OCCHI PUNTATI SULLO SPREAD

«In Europa», scrive inoltre il responsabile della Dg Ecfin della Commissione Ue Marco Buti nella prefazione alle previsioni d'autunno, «l'incertezza sulle previsioni dei conti pubblici in Italia ha portato a più alti interessi di spread, e l'interazione tra il debito sovrano con il settore bancario è ancora una preoccupazione». Allo stesso tempo, però, sottolinea il documento di Bruxelles, nonostante l'aumento significativo dello spread per l'Italia a causa della situazione di bilancio, «per ora non è stato osservato nessun contagio ad altri Stati membri» (leggi anche: Le quotazioni di Borsa e spread del 8 novembre 2018).

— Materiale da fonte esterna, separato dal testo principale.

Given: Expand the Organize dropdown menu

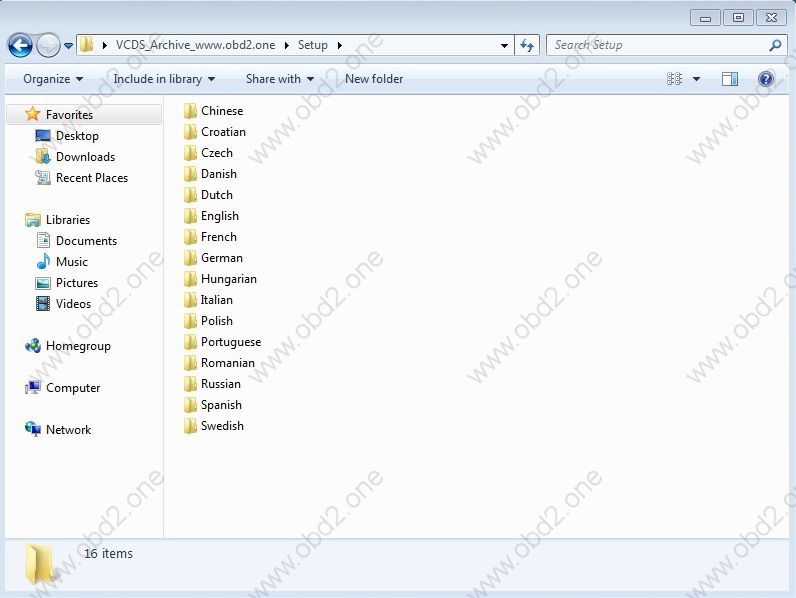Looking at the screenshot, I should (x=52, y=79).
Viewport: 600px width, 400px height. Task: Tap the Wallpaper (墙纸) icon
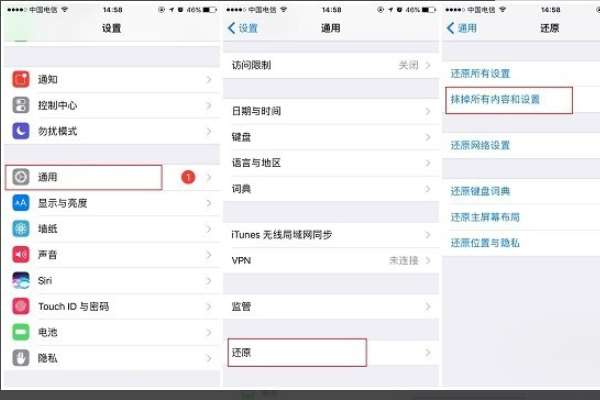[x=21, y=229]
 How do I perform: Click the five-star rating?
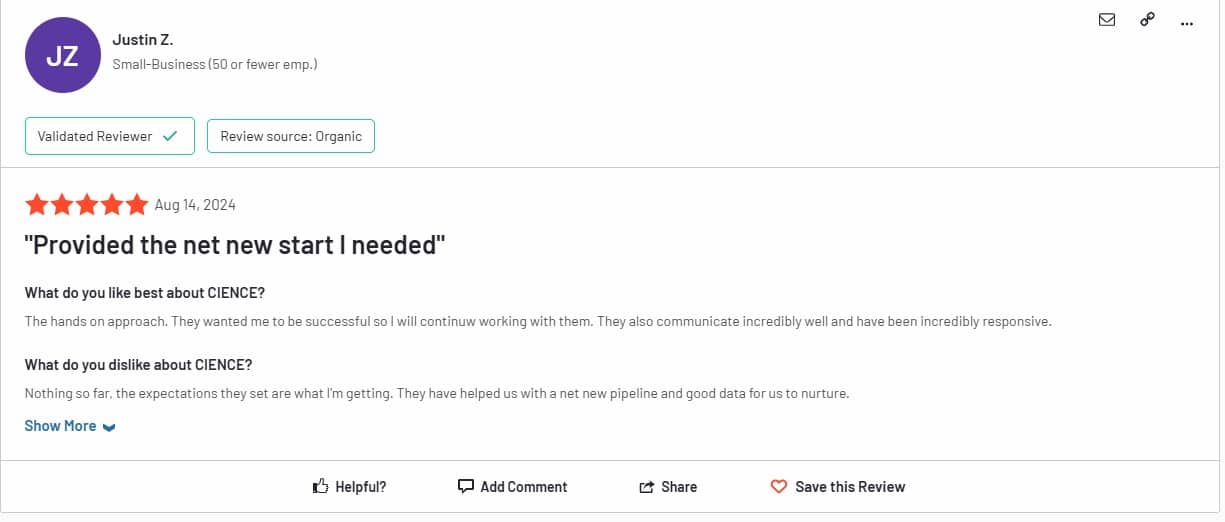87,205
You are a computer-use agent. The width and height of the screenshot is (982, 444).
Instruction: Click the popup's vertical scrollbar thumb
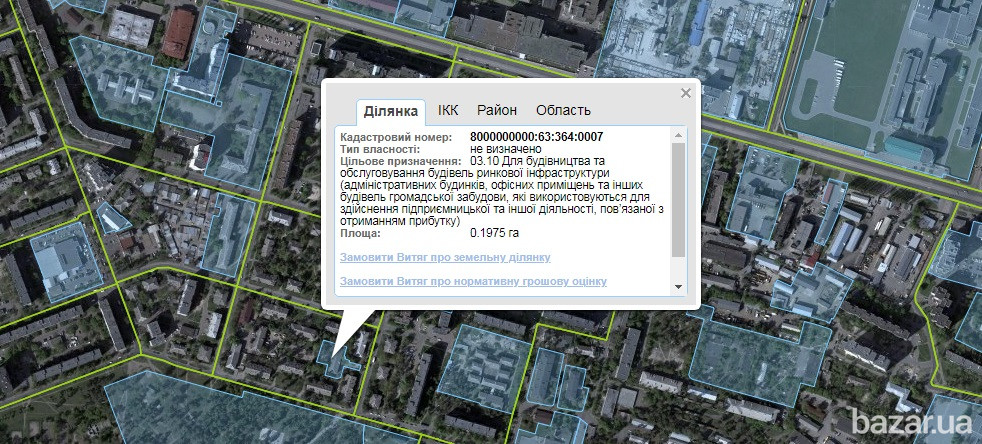coord(678,200)
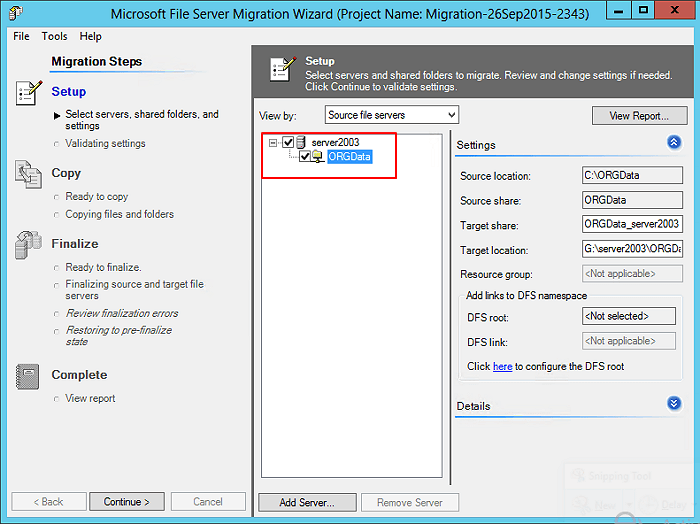Viewport: 700px width, 524px height.
Task: Click the wizard app icon in title bar
Action: click(x=16, y=14)
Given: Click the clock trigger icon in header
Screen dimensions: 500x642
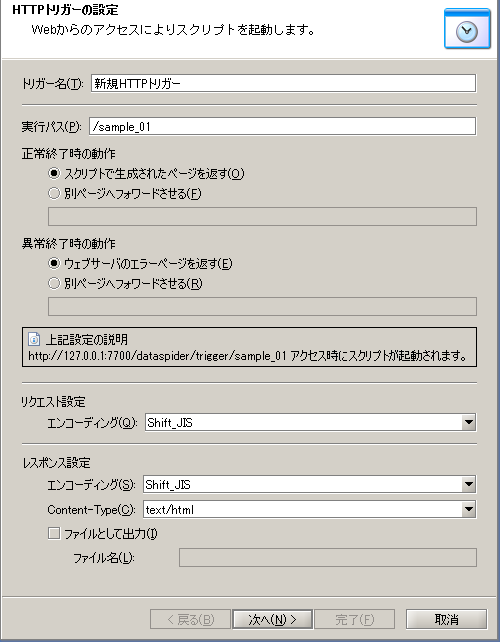Looking at the screenshot, I should (x=467, y=29).
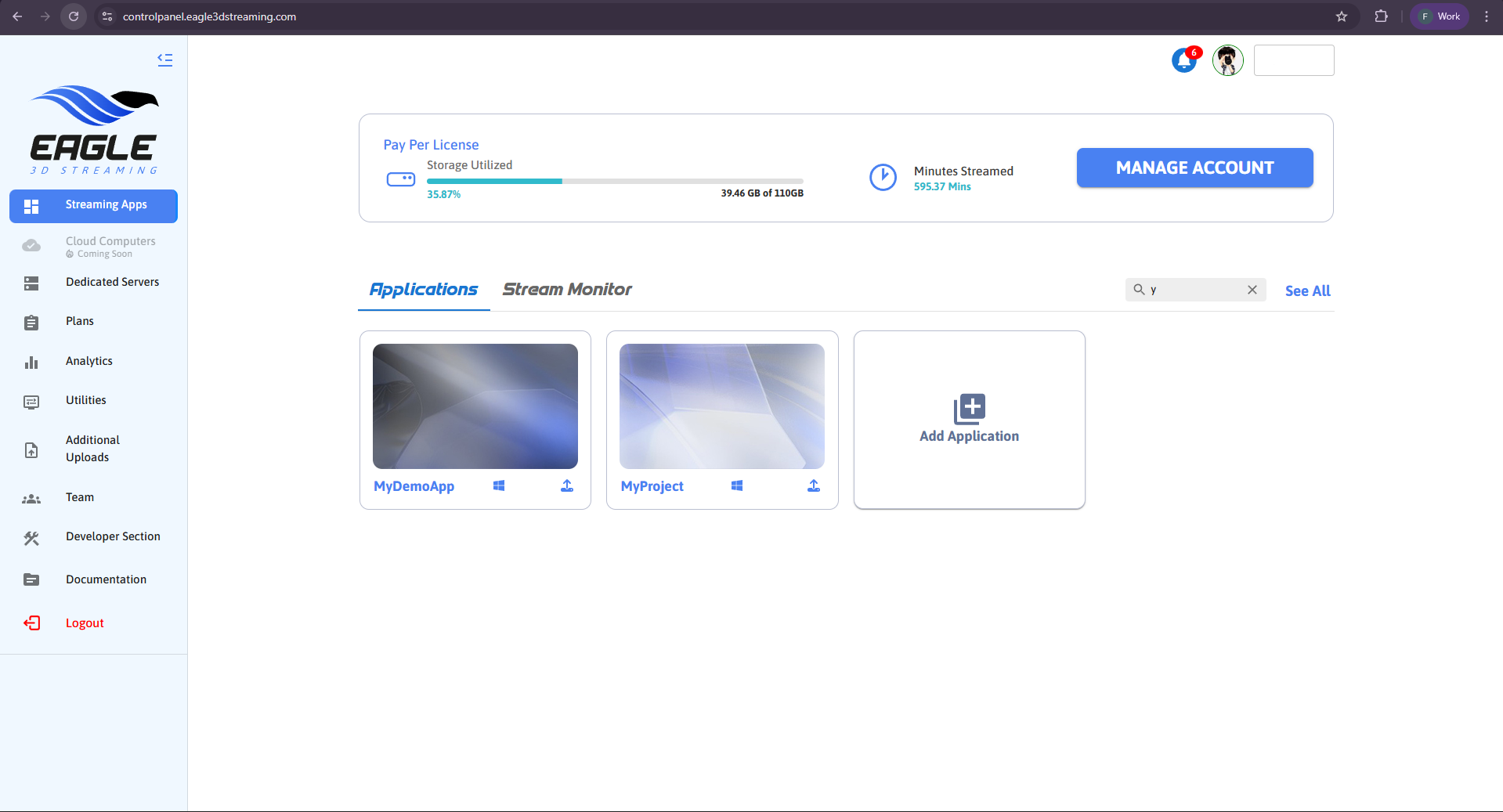Click in the application search field
The image size is (1503, 812).
(x=1194, y=290)
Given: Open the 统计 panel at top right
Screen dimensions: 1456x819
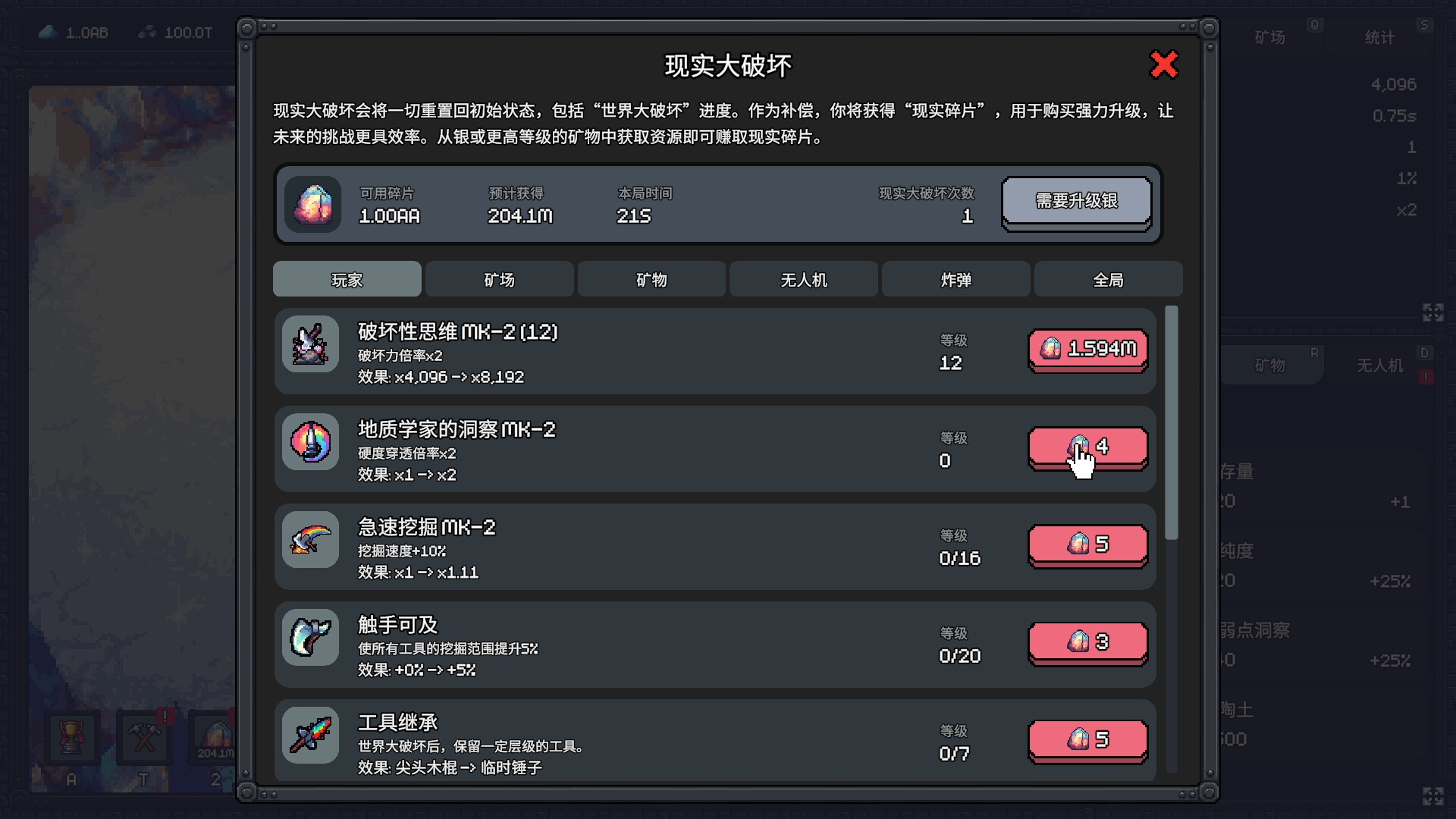Looking at the screenshot, I should pyautogui.click(x=1379, y=37).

RIVISTE ANCHE LE STIME DELL'EUROZONA

Non va molto meglio nel resto dell'Eurozona: Bruxelles infatti rivede al ribasso le stime di crescita per il 2019 a 1,9% dal 2% dell'estate e pronostica 1,7% nel 2020, mentre conferma il 2,1% per il 2018 dopo il 2,4% del 2017. «Incertezza e rischi, sia interni sia esterni, sono in aumento e cominciano a pesare sul ritmo dell'attività economica», avverte il vicepresidente della Commissione Ue Valdis Dombrovskis. Secondo le stime Ue anche il deficit strutturale schizza in avanti: dall'1,8% di quest'anno sale al 3% nel 2019 e al 3,5% nel 2020. In primavera era previsto all'1,7% nel 2018 e al 2% nel 2019. «I rischi sulle previsioni del deficit includono tassi più alti sui titoli di Stato, risparmi più bassi del previsto dalla spending review e spesa più alta dovuta al possibile rinnovo dei contratti del settore pubblico», sottolinea la Commissione. «Al contrario, la possibile attivazione della clausola di salvaguardia nel 2020 e la possibile minore spesa sulle nuove misure rappresentano rischi al rialzo sulle previsioni di bilancio».